Machen und lassen (2)

Was ist richtig und was falsch beim Spinnfischen? Im zweiten Teil seiner Serie liefert Tim Puts die wichtigsten Antworten in Bezug auf die Topwater-Angelei mit Kunstködern, um einemaximale Bissausbeute zu erzielen.

Machen und lassen (2)

Bild: Tim Puts

Top: Die erste und letzte Stunde des Tages nutzen

Das Topwater-Spinnfischen spielt sich bekanntlich in der oberen Wasserschicht ab.
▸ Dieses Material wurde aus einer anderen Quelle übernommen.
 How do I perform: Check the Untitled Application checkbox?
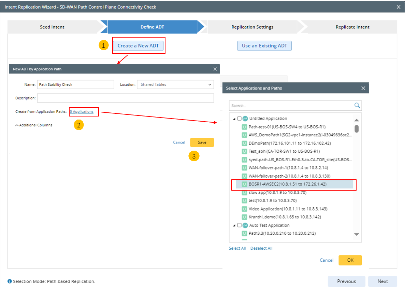click(240, 119)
Raubfische wie Barsche und Rapfen schwimmen hier oft nicht die meiste Zeit des Tages, sondern eher nur dann, wenn sie aktiv jagen. Passt man diese heißen Phasen ab, sollte das Topwater-Spinnfischen gut funktionieren. Das heißt, wenn man mit Kunstködern an der Oberfläche fangen will, muss man sich auf den Fressrhythmus der Räuber einstellen.
Die Hauptsaison für das Topwater-­Angeln fällt auf die Sommermonate und den frühen Herbst. Also etwa von Juni bis Oktober. Barsch und Rapfen sind in diesen wärmeren Monaten vor allem in der Uferzone zu finden, besonders am frühen Morgen und am späten Abend. Hier jagen sie nach der Fischbrut, die dicht unter Land Schutz vor den Räubern sucht. Aussichtsreich sind oft die ersten zwei bis drei Stunden am frühen Morgen. Und am Abend lohnt die letzte Stunde vor Einbruch der Dunkelheit. Für die restliche Zeit des Tages ziehen sich die Räuber in tiefere Wasserschichten zurück und damit meist außerhalb der Reichweite unserer Oberflächenköder.
Wenn meine Angelfreunde und ich zwischen dem Morgen- und Abendfischen wählen müssten, würden wir uns für die Frühschicht entscheiden. Wir haben festgestellt, dass diese Phase bei Weitem die produktivste ist. Sichträuber haben die ganze Nacht nichts oder kaum gefressen und sind frühmorgens, nach Sonnenaufgang, am hungrigsten. Außerdem fällt das „Fenster“, also die Zeitspanne, in der die Fische aktiv sind, morgens meist länger aus als abends. Das bedeutet allerdings, dass Sie im Sommer sehr früh aufstehen müssen. Denn es gilt manchmal - je nach Monat - schon um 4:30 oder 5:00 Uhr am Wasser zu sein. Aber die spektakulären Bisse, die Sie jetzt bekommen, machen das frühe Aufstehen mehr als wett.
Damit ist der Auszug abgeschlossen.